The main challenge of embedded is that you are in charge of controlling and managing everything. The developer is closer to the hardware and the cost of things breaking is far higher because you cannot for one second forget about some part of the technology stack that's below you. Everything is suspect, and nothing can be ignored.

On the web, you get used to your automatic garbage collection, your GUI toolkits, your nice browser sandbox with infinite memory that gets automagically replenished, your in-browser JavaScript debugger and all that jazz. You get to enjoy none of it in the embedded systems I've worked with.

Fixing embedded systems in the field is freaking hard, so the quality of code matters is in a completely different dimension from what's on the web today. Now, I am not talking about Linksys router or your iPhone. That's just a fraction of "embedded" devices. I am talking about things that don't have a TCP/IP stack (or any connection to the outside world), don't have a GUI, and are installed at the contractor rate of $1,000/hr and must exist in the field for 10-20 years. There are millions of these devices shipping every month, and they are all around us.

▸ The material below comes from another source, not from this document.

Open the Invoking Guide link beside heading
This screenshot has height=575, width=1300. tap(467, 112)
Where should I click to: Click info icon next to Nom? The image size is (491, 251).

Are you telling me these systems are easier to design than a webpage that can be twiddled with at your whim a million times a day?

Don't downvote just yet! Just so you know where I am coming from:

I am a product manager for a 100K LOC embedded stack that runs in 128K of flash and 8K of RAM. It's all C code, no OS, no toolkits, no MMUs, no garbage collection and no dynamic memory allocation. These devices get 15 years on a single battery and go inside your house. I've also had good exposure (not an expert) to the online technologies the author mentions. Yes, things may be tough to learn (I don't actually believe they are), but the web is a lot more forgiving of mistakes too.




You won't get much upvotes as the vast majority of HN readers appear to come from the Web world.

And as someone who made the switch from embedded to web,I find web much easier in 90% of the time.

Sure its hard to learn CSS, but I want to see you learn how to handle Linux's buffer-heads or program a custom dma chip.


You have a point. Sure, embedded problems can be very tricky and difficult -- much more so than web stuff. But most embedded folks don't solve problems of THAT complexity in their day jobs, just as most web programmers aren't implementing Machine Learning code during their day jobs. The embedded problems you're discussing are usually tackled by the elite, or by highly specialized Linux kernel types -- and no, I'm not elite. Many employed embedded people, believe it or not, have never worked with DMA.


I work for an embedded company doing web development and tool chain support for the embedded product. So I kind of have my feet in both buckets as it were.

You're right in that the main difference is control. In the embedded world the developer has total control over everything. And the specifications for the product are very well defined.

The problem with the web world is that the specs are terribly defined or ignored and you depend on APIs that constantly change. Not having to worry about memory management is great in the web world. But instead you get to worry about how your page will render in 5 different browsers that each have decided to only partially implement some standard. At least in the embedded world if a piece of HW doesn't conform to spec it's defective and gets replaced. And you know exactly what that spec is.

I don't know which is worse. Being forced to write everything yourself or depending on the sometimes mediocre code of others?


No doubt, your embedded world presents incredibly difficult problems -- arguably much trickier ones than most web jobs out there. Keep in mind, as the OP and author, I'm comparing the "average" embedded job or desktop software job to the "average" web job. Perhaps I should have made this distinction clearer in the blog article. Most employed embedded engineers do not work on problems as tough as the ones which you describe.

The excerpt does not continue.